__Recorded data__:
┏━━

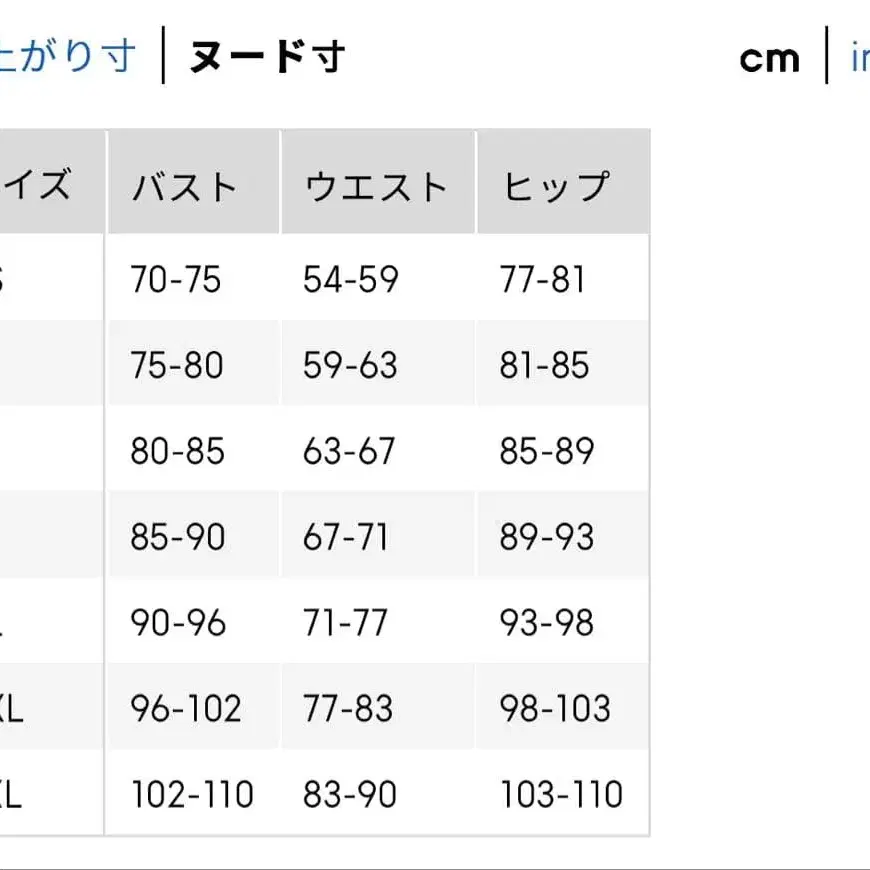Click bust measurement 90-96
The image size is (870, 870).
(x=176, y=622)
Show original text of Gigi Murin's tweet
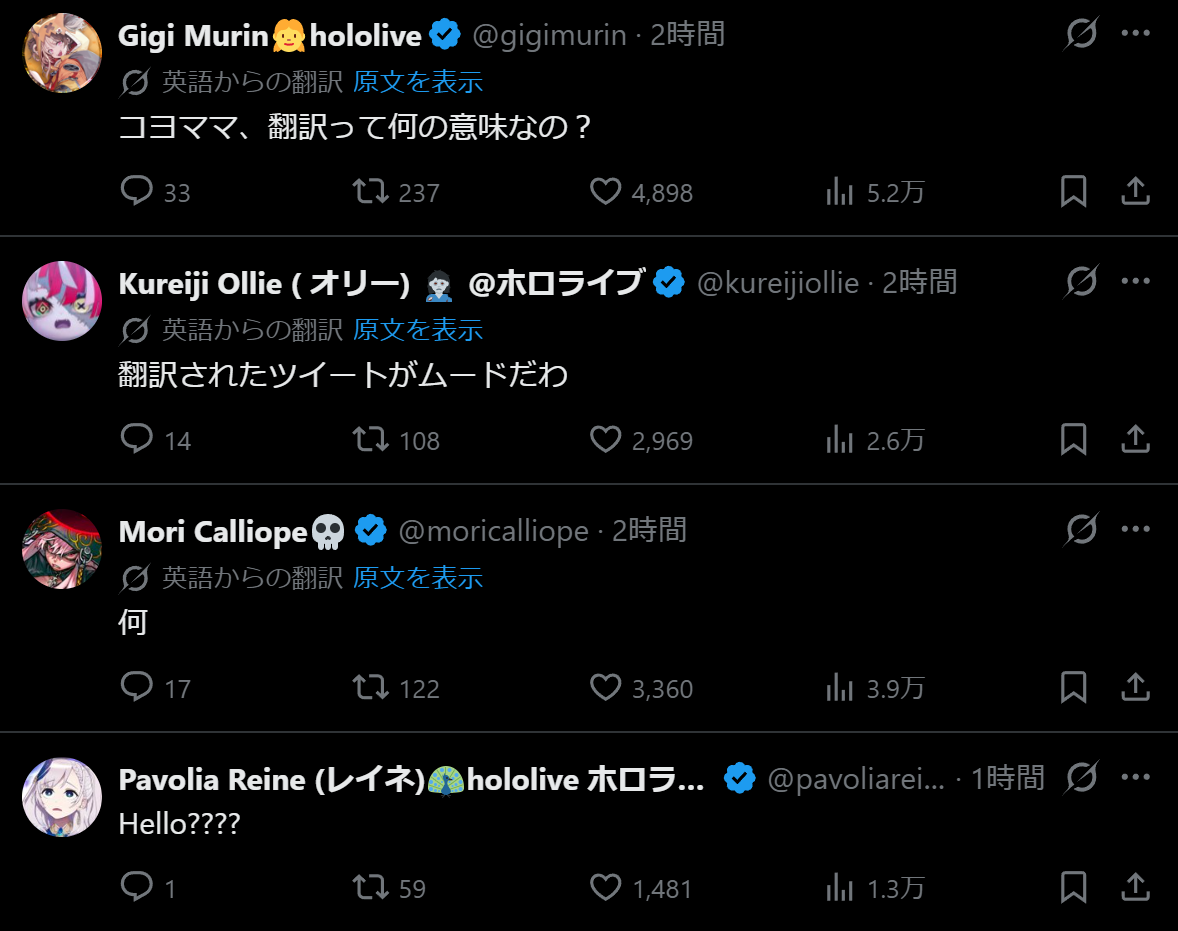Screen dimensions: 1178x931 (x=418, y=82)
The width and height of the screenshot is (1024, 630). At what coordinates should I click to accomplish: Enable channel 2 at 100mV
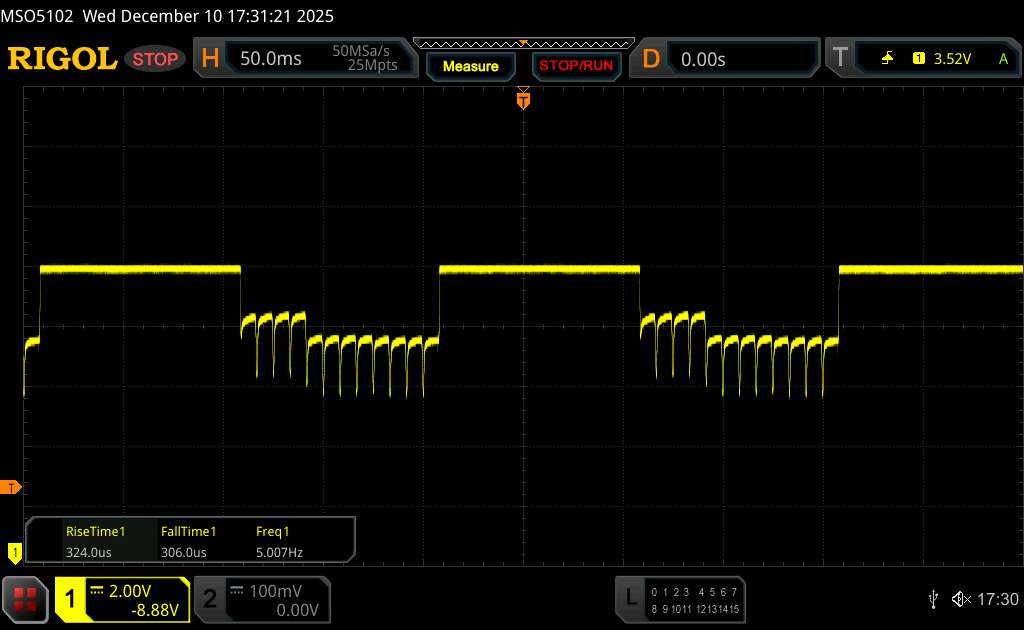pos(258,598)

┗━━

__Directions__: Could you transcribe exactly the lines from the one with "The width and" through the end of the data, both ends included, and nothing else, skipping the pictures?

__Reply to the task__:
The width and height of the screenshot is (1024, 630). At what coordinates should I click to accomplish: Enable channel 2 at 100mV
pos(258,598)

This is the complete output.